*** Opening TEXT SHOWN ***

Aden (Union)
The Yemeni government confirmed that the Houthi group has used enforced disappearance as a tool to silence and terrorize opponents since its coup against the state, which weakens any efforts to achieve peace and stability.
Yemeni Minister of Information, Muammar Al-Eryani, said yesterday in a press statement on the occasion of the International Day in Support of Victims of Enforced Disappearances: “The Houthis have kidnapped tens of thousands of state leaders, politicians, media professionals, journalists, activists and human rights activists, and 51 employees of the United Nations, international and local organizations and the US Embassy from their homes, workplaces and checkpoints, and have committed the most heinous crimes and violations against them, including arbitrary detention, psychological and physical torture, enforced disappearance, and depriving them of their most basic rights.”
Al-Eryani pointed out that specialized human rights organizations documented the Houthi group’s commission of the crime of enforced disappearance against 2,406 civilians, including 133 women and 117 children in 17 governorates from January 2017 until mid-2023, noting that the group runs about 641 detention centers, including 237 official prisons and 128 secret detention centers that it created after the coup. He also noted that 32 abductees were subjected to physical liquidation, while others committed suicide to escape the cruelty and brutality of torture. There were also 79 deaths of abductees and 31 deaths of abductees from heart attacks, due to medical negligence and refusal to take them to hospitals.
The Yemeni Minister of Information stressed that the Houthi group is committing these heinous crimes that amount to war crimes and violate all international laws, including the Geneva Conventions and their protocols, which criminalize enforced disappearance as a crime against humanity in flagrant violation of the right to freedom and personal security, and contravene the International Covenant on Civil and Political Rights, and leave devastating psychological and physical effects on families, who live in a state of pain and suffering in search of their disappeared relatives.

*** Closing TEXT SHOWN ***

EXERCISE REQUIREMENTS:
Translate this sentence from the news report on enforced disappearances in Yemen into French: "The Yemeni government confirmed that the Houthi group has used enforced disappearance as a tool to silence and terrorize opponents since its coup against the state, which weakens any efforts to achieve peace and stability."

*** Opening INFORMATION PROVIDED ***

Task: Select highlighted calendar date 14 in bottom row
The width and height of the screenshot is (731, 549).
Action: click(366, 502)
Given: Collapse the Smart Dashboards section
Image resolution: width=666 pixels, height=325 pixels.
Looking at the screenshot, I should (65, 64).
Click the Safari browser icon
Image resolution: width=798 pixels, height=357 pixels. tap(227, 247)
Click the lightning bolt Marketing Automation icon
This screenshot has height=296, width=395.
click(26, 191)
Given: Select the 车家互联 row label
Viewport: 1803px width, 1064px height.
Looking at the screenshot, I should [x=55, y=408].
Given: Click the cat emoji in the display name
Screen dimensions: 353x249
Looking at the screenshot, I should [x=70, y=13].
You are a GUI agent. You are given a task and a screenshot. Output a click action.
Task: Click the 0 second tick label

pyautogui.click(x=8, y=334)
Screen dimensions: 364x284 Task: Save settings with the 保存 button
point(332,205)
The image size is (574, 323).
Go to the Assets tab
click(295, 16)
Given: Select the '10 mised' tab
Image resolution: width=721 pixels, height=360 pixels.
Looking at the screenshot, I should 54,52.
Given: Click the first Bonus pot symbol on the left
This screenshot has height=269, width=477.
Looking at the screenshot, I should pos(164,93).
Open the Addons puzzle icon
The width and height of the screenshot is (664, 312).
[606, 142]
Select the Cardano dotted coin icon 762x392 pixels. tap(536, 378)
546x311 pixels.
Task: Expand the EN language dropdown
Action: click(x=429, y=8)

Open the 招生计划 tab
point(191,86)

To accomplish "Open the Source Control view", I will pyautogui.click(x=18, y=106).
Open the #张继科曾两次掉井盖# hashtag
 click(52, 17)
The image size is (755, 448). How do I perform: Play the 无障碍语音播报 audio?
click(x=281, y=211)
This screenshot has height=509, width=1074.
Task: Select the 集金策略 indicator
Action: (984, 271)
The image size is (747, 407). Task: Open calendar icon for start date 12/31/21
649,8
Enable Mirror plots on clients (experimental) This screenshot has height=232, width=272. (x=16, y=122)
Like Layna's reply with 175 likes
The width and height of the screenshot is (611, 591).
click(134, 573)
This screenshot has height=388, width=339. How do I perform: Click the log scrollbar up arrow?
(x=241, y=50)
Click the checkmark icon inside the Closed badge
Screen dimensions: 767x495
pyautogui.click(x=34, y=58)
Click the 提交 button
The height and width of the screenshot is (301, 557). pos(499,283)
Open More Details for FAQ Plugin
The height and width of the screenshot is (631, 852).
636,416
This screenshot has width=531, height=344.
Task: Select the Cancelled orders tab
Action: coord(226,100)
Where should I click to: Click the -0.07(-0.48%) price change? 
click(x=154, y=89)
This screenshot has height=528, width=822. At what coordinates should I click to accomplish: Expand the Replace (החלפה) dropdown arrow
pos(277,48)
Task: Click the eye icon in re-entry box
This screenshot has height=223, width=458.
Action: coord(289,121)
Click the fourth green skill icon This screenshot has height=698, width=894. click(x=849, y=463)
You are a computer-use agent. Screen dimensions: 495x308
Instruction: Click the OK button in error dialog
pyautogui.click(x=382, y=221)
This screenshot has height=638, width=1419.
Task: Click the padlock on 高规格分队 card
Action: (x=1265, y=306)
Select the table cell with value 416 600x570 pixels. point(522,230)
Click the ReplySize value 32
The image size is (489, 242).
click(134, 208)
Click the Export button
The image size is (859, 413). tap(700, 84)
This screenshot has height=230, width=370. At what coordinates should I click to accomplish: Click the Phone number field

*** Closing INFORMATION PROVIDED ***

EXERCISE RESULT:
Le gouvernement yéménite a confirmé que le groupe houthi utilise la disparition forcée comme un outil pour réduire au silence et terroriser ses opposants depuis son coup d'État contre l'État, ce qui affaiblit tout effort visant à instaurer la paix et la stabilité.